Consider a few things about that statement, though, You are Mine. The God of the Universe, the Great I Am, Lord of Lords and King of Kings, says that I am His. I belong to Him. I belong. To Him. Have you ever had it happen when you thought someone was trying to get your attention, and you were excited and flattered, until you realized they meant the person behind you?  God does not do that. When He says you are His, He is looking straight at you, calling your name.

Like a two year old in the sandbox though, God's grip and desire for us is just as tight. He is not letting go of you, or me, for anything.

Next time someone calls you a name that is less than flattering, remember that God has a name for you as well.


This Little Light of Mine...

I love watching people moving into a new house, especially for the first time. They hang up flags outside, set special lights on the porch, and just do things to let the world know they have arrived. I was comparing that to inviting Jesus into your life. What do we do as believers to let the world know we are here?

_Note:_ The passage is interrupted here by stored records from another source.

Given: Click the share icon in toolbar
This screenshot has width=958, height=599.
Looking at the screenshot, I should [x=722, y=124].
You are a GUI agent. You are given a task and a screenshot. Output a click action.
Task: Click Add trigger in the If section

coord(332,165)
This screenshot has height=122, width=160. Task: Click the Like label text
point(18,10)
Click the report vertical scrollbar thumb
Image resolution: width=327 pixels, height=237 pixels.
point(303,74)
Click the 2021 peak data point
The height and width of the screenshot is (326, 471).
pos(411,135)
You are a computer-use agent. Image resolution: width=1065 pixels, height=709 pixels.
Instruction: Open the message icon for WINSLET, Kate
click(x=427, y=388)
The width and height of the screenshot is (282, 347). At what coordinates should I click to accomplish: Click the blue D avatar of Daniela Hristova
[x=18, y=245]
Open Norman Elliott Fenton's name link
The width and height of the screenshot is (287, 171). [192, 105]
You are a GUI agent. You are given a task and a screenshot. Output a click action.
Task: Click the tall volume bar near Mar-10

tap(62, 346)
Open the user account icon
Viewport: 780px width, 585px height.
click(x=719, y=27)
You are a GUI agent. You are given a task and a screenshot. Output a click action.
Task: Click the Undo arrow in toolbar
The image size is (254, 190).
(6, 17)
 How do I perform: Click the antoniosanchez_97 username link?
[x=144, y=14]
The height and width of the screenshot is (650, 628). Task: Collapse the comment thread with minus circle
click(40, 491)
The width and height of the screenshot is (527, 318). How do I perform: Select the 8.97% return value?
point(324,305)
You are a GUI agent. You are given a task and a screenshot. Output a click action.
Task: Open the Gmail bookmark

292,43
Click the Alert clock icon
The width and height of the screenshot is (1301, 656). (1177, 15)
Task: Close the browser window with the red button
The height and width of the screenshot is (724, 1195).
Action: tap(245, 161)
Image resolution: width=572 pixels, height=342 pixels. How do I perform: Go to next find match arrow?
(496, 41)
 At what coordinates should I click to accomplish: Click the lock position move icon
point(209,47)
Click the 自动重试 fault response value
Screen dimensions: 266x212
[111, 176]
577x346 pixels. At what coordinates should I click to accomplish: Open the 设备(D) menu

"Let your light so shine before men that they will see your good works and
give thanks to your Father in heaven." Matthew 5:16

Thursday, September 22, 2011

What Are You Doing?

Leaving a vision-casting session at church last night, to say I was pumped for Jesus would be an understatement. I felt like staying up all night to read Experiencing God by Henry Blackaby, a great book that showcases that intersection of faith and experience.

 Anyway, after loading the kids in the car, the song Waiting Here For You by Christy Nockels came on the radio. Being sort of chilly, I wanted the windows up and the kids wanted the windows down. I said they could roll down their windows if they got their praise on nice and loud and let the whole city know about Jesus. (Yeah, I'm sorta like that.)

So, here we are, driving down the road, all three of us singing at the top of our lungs, hands held high, when I look in my rearview mirror and see the slapfest that has begun. "Boys," I said sternly,"That is not glorifying God."

 "I am too horrifying God," came the reply.

"Yup, yup you are,"

Monday, September 19, 2011

Living by Faith? Really?

"Whoever gives up their life for My sake will find it." Matthew 16:25

These are the words that nearly poked my eyes out last night as I was reading a book called Practical Theology for Women by Wendy Alsup. The chapter was about living by faith, heavily built around Hebrews 11:6, which says that whoever comes to God must believe that HE IS and that He is a rewarder of those who seek Him. Now, I totally believe that He exists, and that He has a master plan that is only to my good and His glory.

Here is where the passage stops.